*Task details:* Copy out each line featuring the string "size" from the entries beneath.

Start of Dataset content

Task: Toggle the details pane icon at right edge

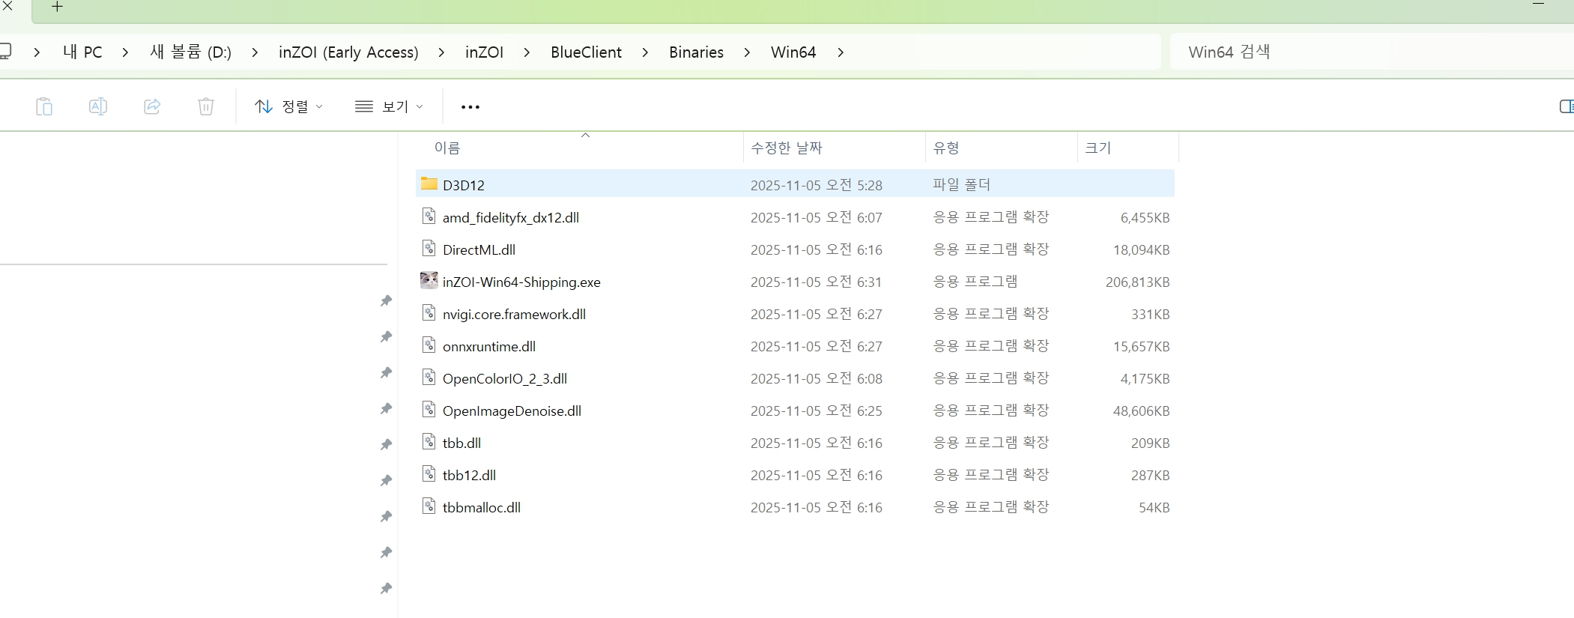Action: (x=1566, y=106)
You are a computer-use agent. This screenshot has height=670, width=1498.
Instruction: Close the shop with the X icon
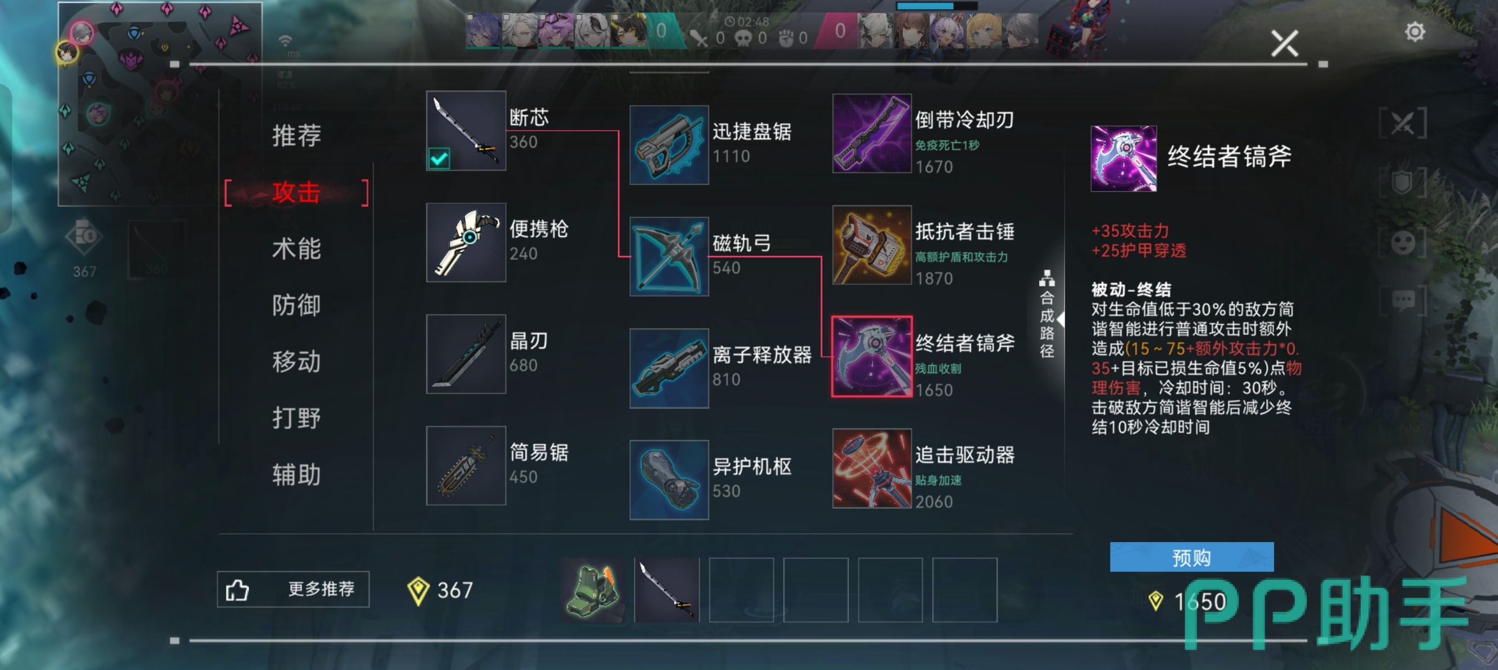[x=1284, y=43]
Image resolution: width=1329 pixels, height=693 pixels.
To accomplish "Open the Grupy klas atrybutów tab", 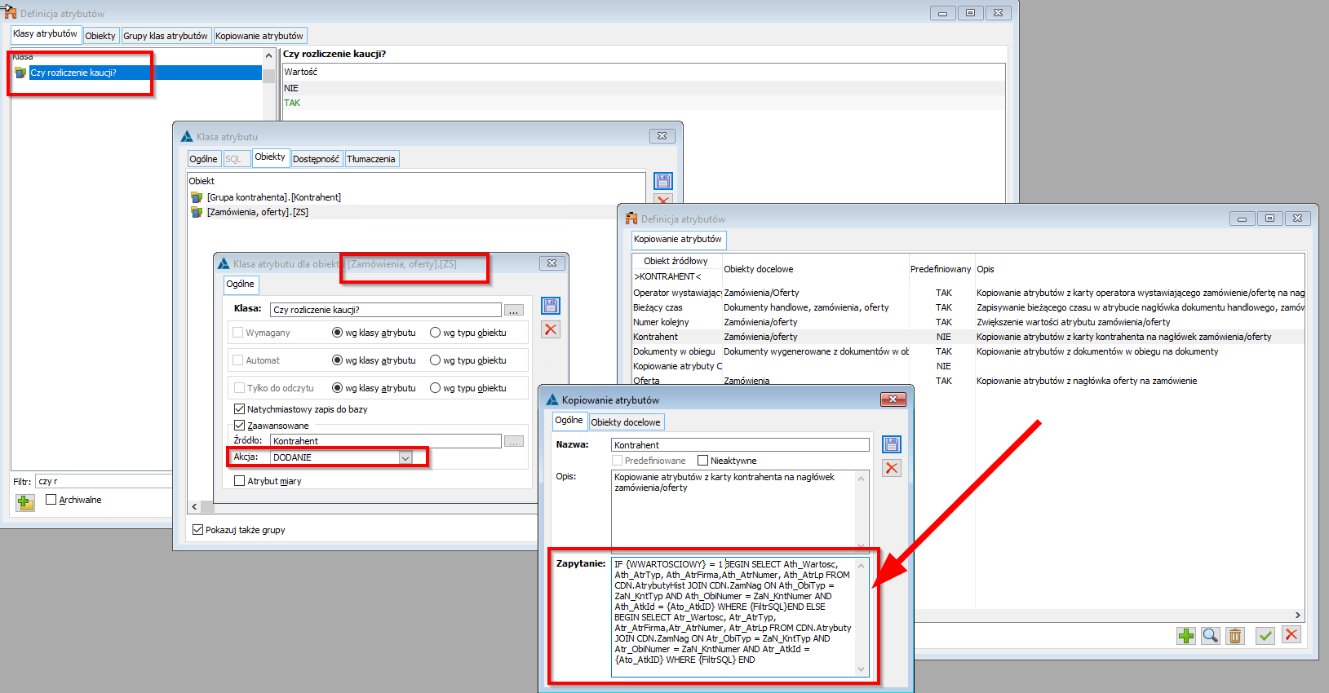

End of Dataset content
Start of Dataset content

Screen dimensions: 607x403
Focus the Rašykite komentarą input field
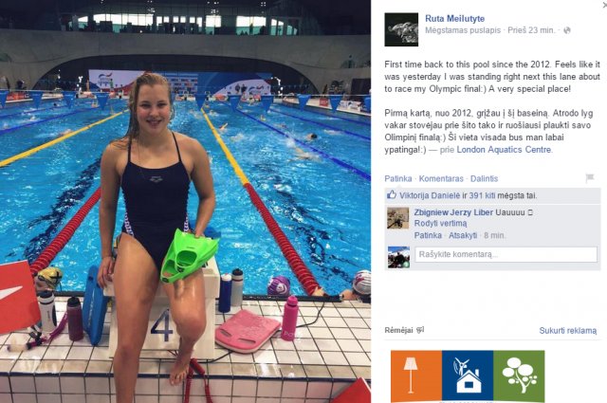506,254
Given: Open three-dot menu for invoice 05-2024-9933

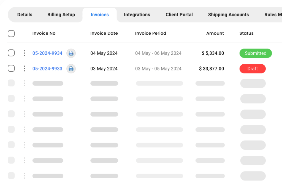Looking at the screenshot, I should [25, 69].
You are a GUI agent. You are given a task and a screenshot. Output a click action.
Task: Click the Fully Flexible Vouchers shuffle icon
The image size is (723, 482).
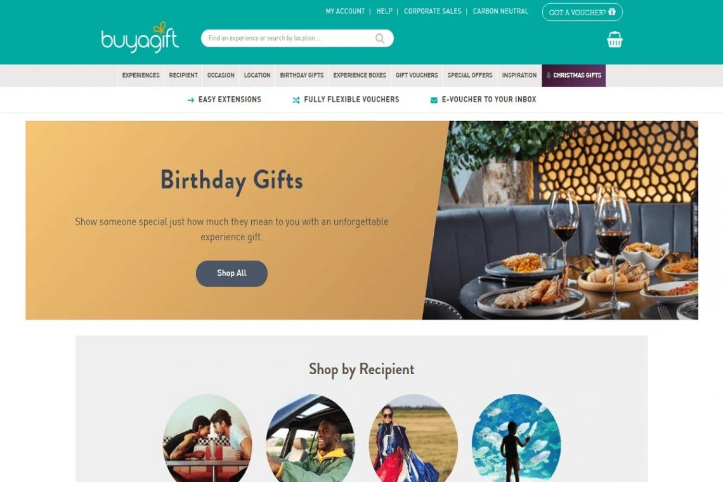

End of Dataset content
Start of Dataset content

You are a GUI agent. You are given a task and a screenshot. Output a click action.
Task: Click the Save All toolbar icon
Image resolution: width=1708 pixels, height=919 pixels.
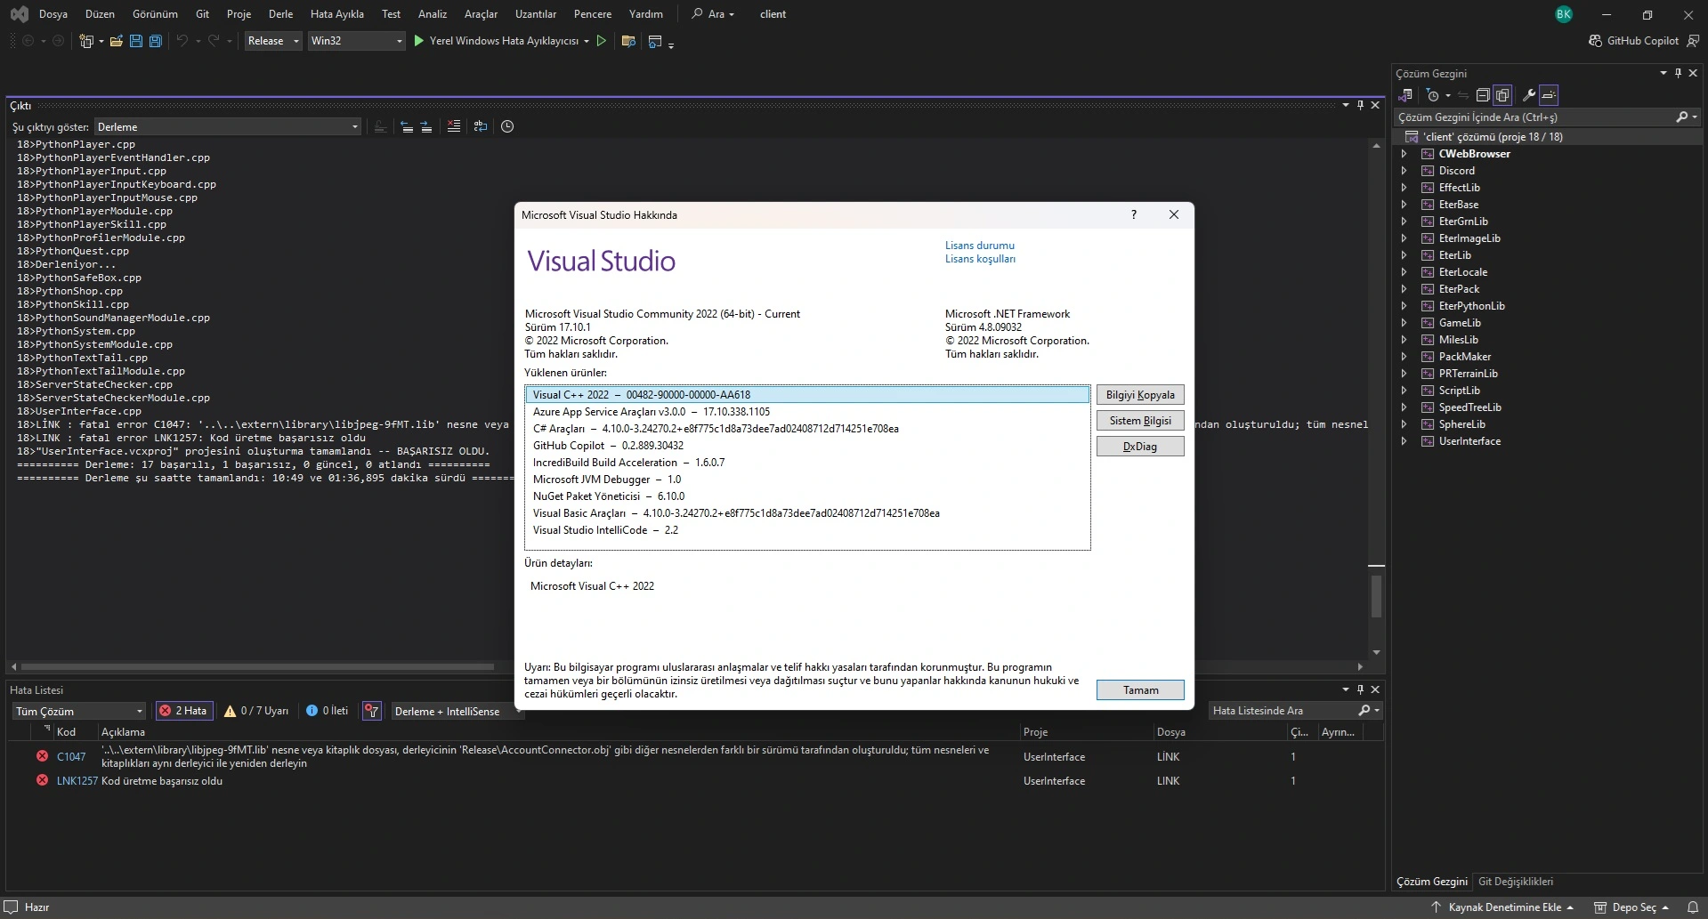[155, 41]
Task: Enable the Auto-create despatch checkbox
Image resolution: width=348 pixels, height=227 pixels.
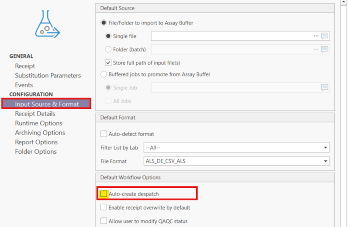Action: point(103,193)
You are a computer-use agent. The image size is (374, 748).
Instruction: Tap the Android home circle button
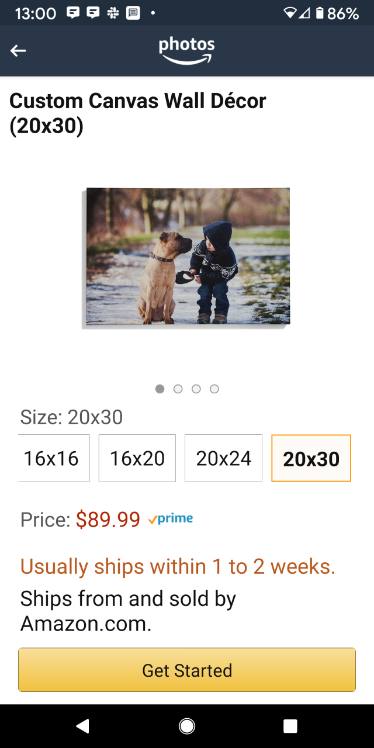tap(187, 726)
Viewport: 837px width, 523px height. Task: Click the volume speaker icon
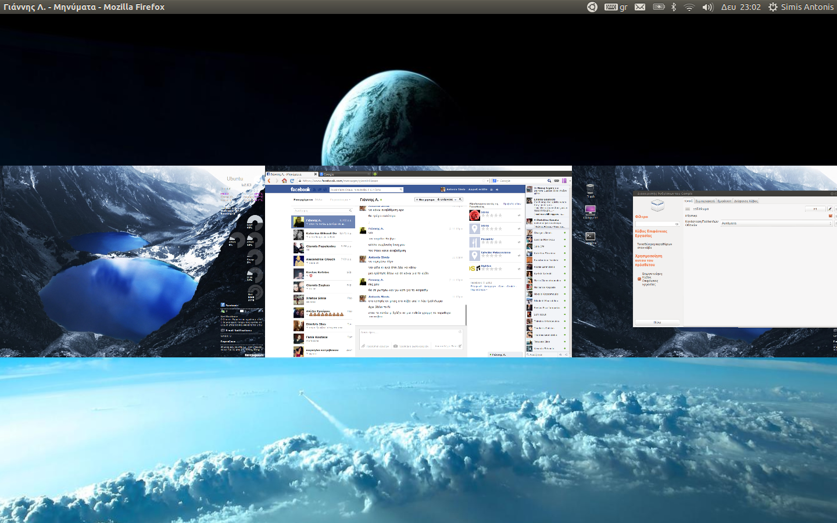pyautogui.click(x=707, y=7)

End of Dataset content

*Result for this exercise:*
The image size is (723, 482).
You are a computer-use agent. The image size is (374, 748).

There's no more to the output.